That is one of the only stories that EVER made me bawl...I do not hunt them with coon dogs. Mine is strictly calling and trapping.


----------



## Jstorm (Dec 17, 2021)

Old man digger said:


> That is one of the only stories that EVER made me bawl...I do not hunt them with coon dogs. Mine is strictly calling and trapping.


Don't know if I would want to find this movie!


----------



## ROBBYBOBBY64 (Dec 18, 2021)

Old man digger said:


> That is one of the only stories that EVER made me bawl...I do not hunt them with coon dogs. Mine is strictly calling and trapping.


Truly sad but happy ending.
ROBBYBOBBY64.


----------



## ROBBYBOBBY64 (Dec 18, 2021)

Where the Red Fern Grows - Wikipedia
					






					en.m.wikipedia.org
				



ROBBYBOBBY64.


----------



## ROBBYBOBBY64 (Dec 18, 2021)

Get the book, much better than the movie.
ROBBYBOBBY64.


----------



## ROBBYBOBBY64 (Dec 18, 2021)

Old man digger said:


> That is one of the only stories that EVER made me bawl...I do not hunt them with coon dogs. Mine is strictly calling and trapping.


Nice. Any pictures? I love dogs too!

:::

Pick up the forum thread about hunting and the story that made a poster cry, and carry it on past its last post.

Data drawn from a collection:
:::

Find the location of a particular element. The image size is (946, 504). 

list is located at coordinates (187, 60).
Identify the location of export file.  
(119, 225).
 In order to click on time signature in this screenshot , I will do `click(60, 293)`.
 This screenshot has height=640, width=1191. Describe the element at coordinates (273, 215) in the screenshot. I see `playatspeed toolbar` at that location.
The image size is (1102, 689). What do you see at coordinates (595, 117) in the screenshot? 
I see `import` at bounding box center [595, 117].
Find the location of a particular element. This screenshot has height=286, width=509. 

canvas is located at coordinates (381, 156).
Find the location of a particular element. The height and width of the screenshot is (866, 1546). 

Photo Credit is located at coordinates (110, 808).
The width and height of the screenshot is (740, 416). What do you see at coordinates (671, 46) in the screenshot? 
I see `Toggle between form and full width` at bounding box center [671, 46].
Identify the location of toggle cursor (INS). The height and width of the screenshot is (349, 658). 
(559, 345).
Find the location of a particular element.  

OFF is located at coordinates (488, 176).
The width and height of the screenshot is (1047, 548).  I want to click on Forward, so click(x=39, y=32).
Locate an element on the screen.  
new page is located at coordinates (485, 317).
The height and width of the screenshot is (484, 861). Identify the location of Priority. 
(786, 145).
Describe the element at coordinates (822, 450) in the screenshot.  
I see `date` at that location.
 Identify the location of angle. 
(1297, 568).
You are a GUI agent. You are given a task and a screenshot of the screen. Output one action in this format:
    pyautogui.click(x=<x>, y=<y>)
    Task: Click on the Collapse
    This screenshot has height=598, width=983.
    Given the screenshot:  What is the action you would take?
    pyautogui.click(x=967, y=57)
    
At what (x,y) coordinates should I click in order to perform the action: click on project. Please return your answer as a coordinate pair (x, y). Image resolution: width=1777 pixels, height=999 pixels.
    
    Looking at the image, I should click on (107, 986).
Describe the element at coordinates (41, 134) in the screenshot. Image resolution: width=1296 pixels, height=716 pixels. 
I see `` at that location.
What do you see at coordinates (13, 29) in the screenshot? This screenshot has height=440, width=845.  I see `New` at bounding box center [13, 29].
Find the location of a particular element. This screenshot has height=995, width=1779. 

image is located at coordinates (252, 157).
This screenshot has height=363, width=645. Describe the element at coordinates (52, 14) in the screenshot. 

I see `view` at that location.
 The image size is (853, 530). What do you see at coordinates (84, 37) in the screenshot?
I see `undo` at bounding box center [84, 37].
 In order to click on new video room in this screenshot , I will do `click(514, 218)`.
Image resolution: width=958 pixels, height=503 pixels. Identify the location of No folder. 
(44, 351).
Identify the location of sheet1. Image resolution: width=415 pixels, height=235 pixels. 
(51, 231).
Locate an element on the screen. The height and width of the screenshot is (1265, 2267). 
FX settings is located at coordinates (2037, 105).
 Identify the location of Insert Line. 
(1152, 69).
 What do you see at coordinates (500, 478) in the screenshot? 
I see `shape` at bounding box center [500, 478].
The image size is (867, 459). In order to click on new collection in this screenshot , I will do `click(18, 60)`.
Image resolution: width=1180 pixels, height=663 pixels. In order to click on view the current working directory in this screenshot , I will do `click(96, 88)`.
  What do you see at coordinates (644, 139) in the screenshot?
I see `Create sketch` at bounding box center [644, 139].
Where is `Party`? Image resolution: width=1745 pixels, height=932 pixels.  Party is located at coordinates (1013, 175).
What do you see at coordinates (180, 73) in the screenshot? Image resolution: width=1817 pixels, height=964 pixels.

:::

# Task answer:
ROBBYBOBBY64.


----------



## Jstorm (Dec 18, 2021)

ROBBYBOBBY64 said:


> Get the book, much better than the movie.
> ROBBYBOBBY64.


Thanks ROBBYBOBBY64. I will!


----------



## Old man digger (Dec 18, 2021)

ROBBYBOBBY64 said:


> Get the book, much better than the movie.
> ROBBYBOBBY64.


Thank you ROBBYBOBBY64, I will look to get a copy of the book. All the pelts have been sold. Its almost to the point that it is not worth trapping for anything anymore as the prices for fur has dropped drastically over the last few years. I live in a rural area and have seen the incidents of mange and rabies increase in the animals. Both foxes and coons and coyotes have been hit the worst and no buyers want those animals.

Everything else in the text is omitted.